Antes de que comiences a leer:

Lector constante, debes saber que las historias que aquí se escuchan ya han sido contadas, quizás tengas esbozos de ellas en otro tiempo y en otras circunstancias.
Si eres nuevo debes saber que para entender la historia de nuestro asesino deberás viajar en orden cronológico hasta la entrada del día 5 de Octubre de 2011 y leer en orden ascendente.
~Atte: Tu narrador.

sábado, 8 de octubre de 2011

Me tomo un instante para respirar.

 Registro al camarero para encontrar las llaves del local, las encuentro en uno de los bolsillos del pantalón junto con su cartera.
Se llamaba Herbert Moon. Casado. Dos hijas. Una casa en el extrarradio cerca de aquí. Posiblemente un perro. Vacaciones familiares en la costa. Felicidad matrimonial y relaciones sexuales los fines de semana y las fechas importantes. Me doy cuenta de que no es un barrio tan malo, quizás sea uno de los mejores de la ciudad incluso.
Quizás incluso los tipos que ahora están dentro muertos no eran tan despreciables ni merecían la muerte, tan solo eran unos clientes habituales que pagaban en efectivo y sin rechistar, a cambio de un poco de jaleo extra.
Quizá el dueño los conociera, y tan solo esperara que acabaran su partida para marcharse junto a su familia.
Quizás me esté inventando todo esto para intentar sentirme pero, pero no es el caso. Era un tugurio de mala muerte, con una cerveza barata, un barman cuidado y una clientela despreciable.
Me permito salir un momento del bar para coger aire. El frío de la noche me golpea en la cara y llega hasta la boca del estómago.
De nuevo dentro, cierro con llave la puerta y me aseguro de que no exista otra salida del bareto.
Tras la barra, encuentro unas pinzas del hielo y valiéndome de ellas, extraigo cuidadosamente las balas de los cadáveres. No era mi revólver, pero no quiero dejar ningún arma que me relacione con los homicidios.
Expongo en el mostrador todas las botellas de aguardiente y whisky que puedo encontrar.
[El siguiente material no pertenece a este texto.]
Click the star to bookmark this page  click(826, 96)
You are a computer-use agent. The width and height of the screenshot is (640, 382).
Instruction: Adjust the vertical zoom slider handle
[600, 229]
Riego el bar con ellas, procurando que el alcohol bañe bien los cadáveres.
De cada botella que gasto para este propósito, me bebo aproximadamente la mitad de otra.
Una vez he terminado la faena, me permito relajarme un poco y encenderme un cigarrillo.
En la barra desmonto el arma del crimen en partes. El cargador por un lado, el cañón y la culata por otra.
Me ajusto la gabardina negra y apuro el cigarrillo.
Cuando me he dado por satisfecho, lo tiro al suelo y el alcohol hace que el sitio comience a arder.
Tras la barra he dejado una garrafa de gasolina a medio llenar. Procuro que el fuego casi la encuentre antes de salir del local.
Cierro adecuadamente la puerta con llave desde la calle y desaparezco de allí.
Al girar la esquina en dirección al coche; escucho la explosión. 
No es sino hasta entonces, cuando me permito sonreír plenamente.